* **What you will do**:
• A. Answer these questions from the article on raw crawfish and lungworms, one per line:
(i) How many cases were reported between 1968 and 2008?
(ii) In which journal was the new report published?
(iii) At which school is Michael A. Lane an assistant professor of medicine?
• B. Write what comes next in the article on raw crawfish and lungworms, starting after its final sentence.

* **Study text**:
Segment Open

For those who need another reason, beyond the ick factor, to not eat raw crawfish, here’s a frightening fact: many of these crunchy crustaceans carry the infinitely more icky lungworms – which can burrow from your digestive tract into your lungs, cheeks, or even your brain.
A new government report describes the cases of nine Missouri folks whose bodies were invaded by the parasitic little flat worms, officially known as paragonimus kellicotti, after gobbling down raw crawfish on a drunken dare.
All nine got infected with paragoniumus between 2009 and 2010. Before that, there had been just seven cases reported between 1968 and 2008, according to the new report published this week in Emerging Infectious Diseases, a Centers for Disease Control and Prevention journal. Why the upsurge? Turns out that people in the country’s interior like to cool off by rafting down rivers — which are populated by crawfish. And someone, somewhere, got the brilliant idea to dare a friend to gobble down a live one.
“What we’ve seen is that out on rivers people like to drink and do some things we might not normally do,” says study co-author Michael A. Lane, an assistant professor of medicine in the division of infectious diseases at the Washington University School of Medicine. “We’ve seen a decent – though still relatively small – number of people eating raw crawfish on a dare after drinking beer.”
If you’re having trouble imagining someone consuming a live crawfish, just type the words “eating raw crawfish” into the search bar on YouTube and you’ll see plenty of people crunching away. Best to do this on an empty stomach.

Segment Closed

* **Exercise data**:

Segment Open

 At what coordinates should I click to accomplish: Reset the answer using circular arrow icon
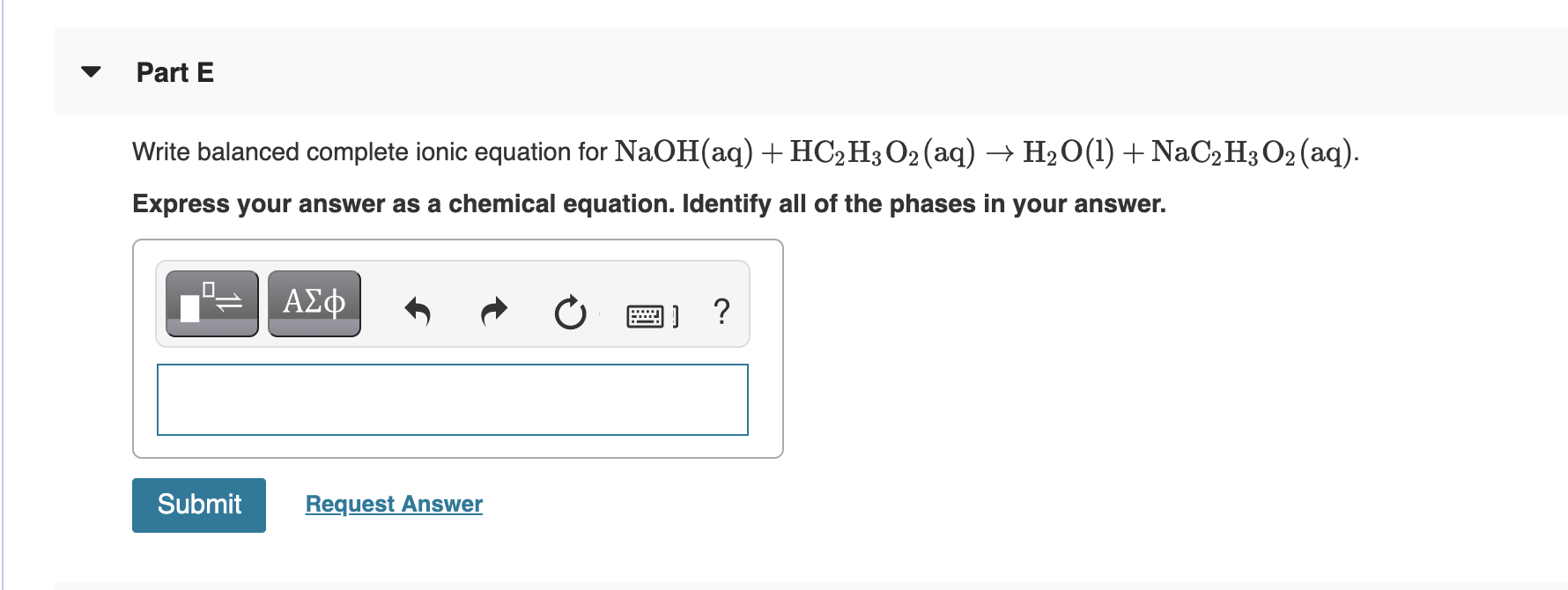pyautogui.click(x=570, y=310)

Segment Closed

* **Responses by item number**:
• A.
(i) Seven
(ii) Emerging Infectious Diseases
(iii) Washington University School of Medicine

• B.
Scientists have discovered that many of the crawfish in Missouri’s rivers are infected with lungworms. “In some rivers as few as 40 percent of the crawfish had the parasite,” Lane says. “But in others it was as high as 70 percent. So, if you pull a crawfish out of the water, you’ve got a high likelihood of getting one with the parasite.”
The parasites are about the size of a grain of salt when they’re in a crawfish, Lane says. But they can grow as big as a half an inch once they’re inside the human body.
“After you eat the crawfish, the parasite comes out and migrates across the diaphragm,” Lane explains. “They burrow through the walls of the intestine, hoping to make it to the lungs where they can complete their life cycle and mature. Once in the lungs they form nodules that mature and grow. But sometimes they get lost on the way to the lungs and they can end up in other places. One of our patients had one that had gone to the brain. Another had one that had worked its way to the cheek.”
Lane’s study only looked at people who had been seen at his medical center, but Missouri isn’t the only place with hot weather, rivers and crawfish.
“All the pieces of the parasite’s life cycle are found throughout the country,” Lane points out. “There have been animal studies that have found them in Ohio, Colorado, and other places.”
Because of that, Lane suspects there may be even more cases of people out there with paragonimus symptoms – coughing, fever, shortness of breath, high white blood cell count, fluid in and around the lungs – who are being misdiagnosed with anything from tuberculosis to pneumonia to cancer.
And the misdiagnoses may cause more damage than the worm itself. One of Lane’s patients was on the verge of getting treated for cancer because doctors assumed that had to be the problem.
“He’d had multiple procedures for draining the fluid from his lungs – which eventually caused one of his lungs to collapse,” Lane says.
Another patient had a healthy gallbladder removed when doctors couldn’t find any other explanation for his chest pain.
The good news is that there is a very effective therapy. When patients take the medication praziquantel for three days, there is a 100 percent cure rate, Lane says.
The tricky thing is for doctors to first figure out whether a patient has the parasite since there is no good blood test.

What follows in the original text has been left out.